SUPPLIED TEXT:
=====

From the concrete testing observations of cylindrical specimens and durability assessments, data were obtained and subsequently processed to analyze the mechanical properties of concrete.

3. Result and Discussion

3.1. Slump Test

The slump test is employed to assess the workability and uniformity of fresh concrete intended for placement in formwork as described in Figure 2. Following ASTM C143 [9] procedures, the test involves an Abrams cone, which is filled with freshly mixed concrete and subsequently determining the vertical displacement (slump) of the specimen.

From the results presented in

Table 3. Slump test results.

Type of Concrete	Water Usage per m3 (L)		Slump Result (cm)
	Plan	Actual
normal concrete	95	150	18
Passed Sieve 200	95	105	15
Passed Sieve 400	95	105	15

, the slump test indicates that HVFA concrete experiences a reduction in slump value compared to normal concrete, although it remains within the permissible range of 10–20 cm. This reduction is attributed to the lower water content used in HVFA mixtures. Despite differences in particle fineness, no significant variation in slump was observed between fly ash passing sieve No. 200 and No. 400. This behavior can be explained by the use of a constant water-to-binder ratio (0.30) and a fixed superplasticizer dosage (1.25%), which effectively mitigated the influence of particle fineness on workability. Furthermore, the spherical morphology of fly ash particles provides a lubrication effect and enhances particle packing, enabling the concrete to maintain adequate workability even at reduced water content. Rommel and Rusdianto [10] also reported that concrete incorporating fly ash requires less mixing water due to the water absorption capacity of fly ash particles. Similar findings have been confirmed in recent studies, which demonstrated that the combined use of high-volume fly ash and chemical admixtures can preserve workability while reducing water demand [10,11,12,13].

3.2. Compressive Strength Test

The concrete compressive strength, which is determined on concrete cylinders, was determined using a Compression Testing Machine (CTM) in compliance with ASTM C39 [14] through standardized testing. Specimens were cured for 14, 28, and 56 days, after which strength development was evaluated. The compressive strength of each specimen was calculated based on the maximum applied load divided by its cross-sectional area.

=====

DATASET EXCERPTS:

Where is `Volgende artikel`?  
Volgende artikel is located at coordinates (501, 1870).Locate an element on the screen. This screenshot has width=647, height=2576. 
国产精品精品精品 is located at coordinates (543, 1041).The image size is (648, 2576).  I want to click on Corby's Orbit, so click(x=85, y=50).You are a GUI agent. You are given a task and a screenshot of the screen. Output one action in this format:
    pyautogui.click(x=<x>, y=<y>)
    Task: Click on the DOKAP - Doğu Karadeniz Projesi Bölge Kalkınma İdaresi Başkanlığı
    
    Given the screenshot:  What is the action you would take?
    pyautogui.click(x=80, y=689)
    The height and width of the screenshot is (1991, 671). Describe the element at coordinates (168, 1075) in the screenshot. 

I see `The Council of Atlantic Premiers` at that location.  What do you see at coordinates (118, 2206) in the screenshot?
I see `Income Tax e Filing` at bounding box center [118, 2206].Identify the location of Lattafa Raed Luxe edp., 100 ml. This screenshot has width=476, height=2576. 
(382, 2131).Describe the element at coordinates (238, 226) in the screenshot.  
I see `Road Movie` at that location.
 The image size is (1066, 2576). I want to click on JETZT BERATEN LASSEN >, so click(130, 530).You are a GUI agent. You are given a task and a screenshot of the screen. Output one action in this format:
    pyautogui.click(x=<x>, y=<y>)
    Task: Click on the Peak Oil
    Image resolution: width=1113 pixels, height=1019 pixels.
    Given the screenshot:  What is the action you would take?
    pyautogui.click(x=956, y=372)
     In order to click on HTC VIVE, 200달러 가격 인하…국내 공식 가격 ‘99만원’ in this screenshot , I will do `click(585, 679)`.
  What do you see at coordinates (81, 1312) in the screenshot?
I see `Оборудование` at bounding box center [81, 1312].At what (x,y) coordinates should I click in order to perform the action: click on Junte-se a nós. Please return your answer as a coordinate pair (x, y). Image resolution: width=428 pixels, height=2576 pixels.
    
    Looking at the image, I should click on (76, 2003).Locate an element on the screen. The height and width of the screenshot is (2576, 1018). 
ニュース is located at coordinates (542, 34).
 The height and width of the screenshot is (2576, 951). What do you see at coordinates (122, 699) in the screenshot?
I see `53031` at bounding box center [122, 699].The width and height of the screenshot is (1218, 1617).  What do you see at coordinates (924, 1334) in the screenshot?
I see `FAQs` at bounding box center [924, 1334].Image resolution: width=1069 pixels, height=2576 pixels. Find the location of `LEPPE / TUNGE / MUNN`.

=====

PROBLEMS AND TASKS:
• 1. Set down, word for word, the part of the concrete test excerpt that opens with the words containing "From the concrete" and closes with "Slump test results.".
• 2. Summarize the concrete test excerpt in three sentences.
Work only from the concrete test excerpt.

RESULTS FOR THE EXERCISE:
• 1.
From the concrete testing observations of cylindrical specimens and durability assessments, data were obtained and subsequently processed to analyze the mechanical properties of concrete.

3. Result and Discussion

3.1. Slump Test

The slump test is employed to assess the workability and uniformity of fresh concrete intended for placement in formwork as described in Figure 2. Following ASTM C143 [9] procedures, the test involves an Abrams cone, which is filled with freshly mixed concrete and subsequently determining the vertical displacement (slump) of the specimen.

From the results presented in

Table 3. Slump test results.

• 2. The slump test showed that HVFA concrete had a lower slump than normal concrete (15 cm versus 18 cm) but stayed within the permissible 10–20 cm range, a reduction attributed to its lower water content. Fly ash passing sieve No. 200 and No. 400 showed no significant difference in slump, explained by the constant water-to-binder ratio of 0.30 and fixed superplasticizer dosage of 1.25%. Compressive strength was determined on concrete cylinders with a Compression Testing Machine following ASTM C39 after 14, 28, and 56 days of curing, calculated as the maximum applied load divided by cross-sectional area.